[Saved entries]
*-*-*

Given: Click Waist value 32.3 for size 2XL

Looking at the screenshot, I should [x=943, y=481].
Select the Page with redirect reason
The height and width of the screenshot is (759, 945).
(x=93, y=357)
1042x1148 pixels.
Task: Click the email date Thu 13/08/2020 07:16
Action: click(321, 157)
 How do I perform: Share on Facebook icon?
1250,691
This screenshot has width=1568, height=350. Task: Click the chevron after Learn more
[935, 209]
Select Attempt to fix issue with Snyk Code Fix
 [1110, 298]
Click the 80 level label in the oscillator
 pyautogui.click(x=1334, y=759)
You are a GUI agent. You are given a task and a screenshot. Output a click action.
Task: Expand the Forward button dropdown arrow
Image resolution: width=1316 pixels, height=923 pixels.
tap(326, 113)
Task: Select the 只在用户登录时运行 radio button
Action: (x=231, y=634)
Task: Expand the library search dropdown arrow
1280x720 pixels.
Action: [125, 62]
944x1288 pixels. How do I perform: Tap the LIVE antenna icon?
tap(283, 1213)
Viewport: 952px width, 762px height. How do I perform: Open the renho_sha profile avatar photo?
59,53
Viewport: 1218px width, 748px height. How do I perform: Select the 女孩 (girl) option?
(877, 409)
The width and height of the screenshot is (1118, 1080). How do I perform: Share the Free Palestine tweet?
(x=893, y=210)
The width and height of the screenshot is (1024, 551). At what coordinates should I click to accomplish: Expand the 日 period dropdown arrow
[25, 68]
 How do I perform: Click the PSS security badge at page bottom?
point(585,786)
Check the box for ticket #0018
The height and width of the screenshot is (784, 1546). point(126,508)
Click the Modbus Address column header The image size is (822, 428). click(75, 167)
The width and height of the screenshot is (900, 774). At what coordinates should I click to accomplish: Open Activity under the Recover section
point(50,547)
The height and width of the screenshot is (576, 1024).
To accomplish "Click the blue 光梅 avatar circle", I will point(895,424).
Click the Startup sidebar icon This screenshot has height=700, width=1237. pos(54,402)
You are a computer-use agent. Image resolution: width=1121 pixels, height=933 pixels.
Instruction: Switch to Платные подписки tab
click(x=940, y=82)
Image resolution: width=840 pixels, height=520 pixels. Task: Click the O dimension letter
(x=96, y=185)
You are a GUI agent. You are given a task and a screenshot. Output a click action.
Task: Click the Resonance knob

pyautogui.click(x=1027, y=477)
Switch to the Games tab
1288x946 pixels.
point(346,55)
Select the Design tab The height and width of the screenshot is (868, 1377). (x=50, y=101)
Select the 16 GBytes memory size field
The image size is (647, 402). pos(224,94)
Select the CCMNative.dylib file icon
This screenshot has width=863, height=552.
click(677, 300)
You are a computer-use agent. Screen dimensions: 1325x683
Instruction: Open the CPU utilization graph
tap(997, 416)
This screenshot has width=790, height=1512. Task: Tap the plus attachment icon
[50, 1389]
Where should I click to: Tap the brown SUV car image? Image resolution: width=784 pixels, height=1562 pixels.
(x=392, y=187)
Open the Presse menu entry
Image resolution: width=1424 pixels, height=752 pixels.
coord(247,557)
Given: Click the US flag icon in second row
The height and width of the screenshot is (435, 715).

*-*-*

## Your assignment
Each record must be transcribed word for word.

## Task result
Given: Click Waist value 32.3 for size 2XL

Looking at the screenshot, I should [x=943, y=481].
Select the Page with redirect reason
The height and width of the screenshot is (759, 945).
(x=93, y=357)
1042x1148 pixels.
Task: Click the email date Thu 13/08/2020 07:16
Action: click(321, 157)
 How do I perform: Share on Facebook icon?
1250,691
This screenshot has width=1568, height=350. Task: Click the chevron after Learn more
[935, 209]
Select Attempt to fix issue with Snyk Code Fix
 [1110, 298]
Click the 80 level label in the oscillator
 pyautogui.click(x=1334, y=759)
You are a GUI agent. You are given a task and a screenshot. Output a click action.
Task: Expand the Forward button dropdown arrow
Image resolution: width=1316 pixels, height=923 pixels.
tap(326, 113)
Task: Select the 只在用户登录时运行 radio button
Action: (x=231, y=634)
Task: Expand the library search dropdown arrow
1280x720 pixels.
Action: [125, 62]
944x1288 pixels. How do I perform: Tap the LIVE antenna icon?
tap(283, 1213)
Viewport: 952px width, 762px height. How do I perform: Open the renho_sha profile avatar photo?
59,53
Viewport: 1218px width, 748px height. How do I perform: Select the 女孩 (girl) option?
(877, 409)
The width and height of the screenshot is (1118, 1080). How do I perform: Share the Free Palestine tweet?
(x=893, y=210)
The width and height of the screenshot is (1024, 551). At what coordinates should I click to accomplish: Expand the 日 period dropdown arrow
[25, 68]
 How do I perform: Click the PSS security badge at page bottom?
point(585,786)
Check the box for ticket #0018
The height and width of the screenshot is (784, 1546). point(126,508)
Click the Modbus Address column header The image size is (822, 428). click(75, 167)
The width and height of the screenshot is (900, 774). At what coordinates should I click to accomplish: Open Activity under the Recover section
point(50,547)
The height and width of the screenshot is (576, 1024).
To accomplish "Click the blue 光梅 avatar circle", I will point(895,424).
Click the Startup sidebar icon This screenshot has height=700, width=1237. pos(54,402)
You are a computer-use agent. Image resolution: width=1121 pixels, height=933 pixels.
Instruction: Switch to Платные подписки tab
click(x=940, y=82)
Image resolution: width=840 pixels, height=520 pixels. Task: Click the O dimension letter
(x=96, y=185)
You are a GUI agent. You are given a task and a screenshot. Output a click action.
Task: Click the Resonance knob

pyautogui.click(x=1027, y=477)
Switch to the Games tab
1288x946 pixels.
point(346,55)
Select the Design tab The height and width of the screenshot is (868, 1377). (x=50, y=101)
Select the 16 GBytes memory size field
The image size is (647, 402). pos(224,94)
Select the CCMNative.dylib file icon
This screenshot has width=863, height=552.
click(677, 300)
You are a computer-use agent. Screen dimensions: 1325x683
Instruction: Open the CPU utilization graph
tap(997, 416)
This screenshot has width=790, height=1512. Task: Tap the plus attachment icon
[50, 1389]
Where should I click to: Tap the brown SUV car image? Image resolution: width=784 pixels, height=1562 pixels.
(x=392, y=187)
Open the Presse menu entry
Image resolution: width=1424 pixels, height=752 pixels.
coord(247,557)
Given: Click the US flag icon in second row
The height and width of the screenshot is (435, 715).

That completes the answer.